祭殿内では荘厳な雰囲気の中、千尋とその友人達が神楽舞を舞っていた。
舞う度に、千尋の金色の髪が風に靡き、篝火によって美しく輝いた。
土方はそんな彼女の神々しい美しさを見ながら、彼女の「兄」と名乗るアンドレイの存在が気にかかった。
一体彼は千尋をどうするつもりなのか。
伊東が言っていたことが真実だとしたら、千尋を手放さなければならないのか。
(そんなのは嫌だ。)
いつの間にか土方は自分よりも12も年下の少女に心惹かれ、執着していた。
最初は親切心だけで、千尋を女衒から助けた。
だが今は、千尋を唯の使用人としてではなく、1人の女として見ていた。
自分には総美という妻が居て、総司という息子が居るというのに、千尋に対する執着にも似た恋の炎を抑えつけることが出来なくなっていた。
土方が周囲を見渡すと、祭りに来ていた者達は千尋の神楽舞を見て皆惚けた顔をしていた。

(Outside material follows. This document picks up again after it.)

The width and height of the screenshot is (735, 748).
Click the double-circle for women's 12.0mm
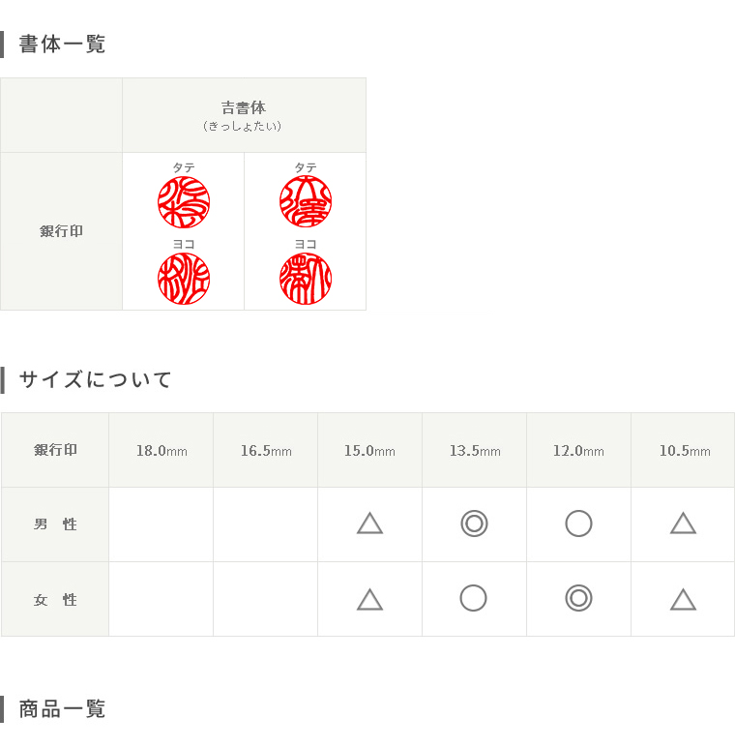578,598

それほどまでに、彼女の神楽舞は他の巫女達よりも目立っていた。
(千尋・・)
いつか彼女の手を離す時が来る―土方はそう思いながら再び祭殿へと目を向けようとしたその時、何か白いものが自分の前で煌めいた。
「お疲れ様。」
「ありがとうございます。」
神楽舞を奉納した後、李鈴から茶を受け取りながら千尋が彼女に礼を言うと、境内から悲鳴が聞こえた。
「何かしら?」
「ちょっと失礼します。」
千尋が社務所を出て境内へと向かうと、階段の近くで人だかりが出来ていた。
「いきなり腹をぐさっと刺されたんだってよ・・」
「酷いねぇ・・」
嫌な予感がして、千尋が人だかりを掻き分けて行くと、そこには白いシャツを血で染めた土方が石畳の上に倒れていた。
「旦那様!」
千尋は泣き叫びながら、土方の右脇腹を必死に手で押さえたが、溢れ出る血は止まるどころか、ますます流れだして彼の体力を奪ってゆく。
「千尋・・そんなに泣くな。」
土方はそっと千尋の頬を撫でると、意識を闇に堕とした。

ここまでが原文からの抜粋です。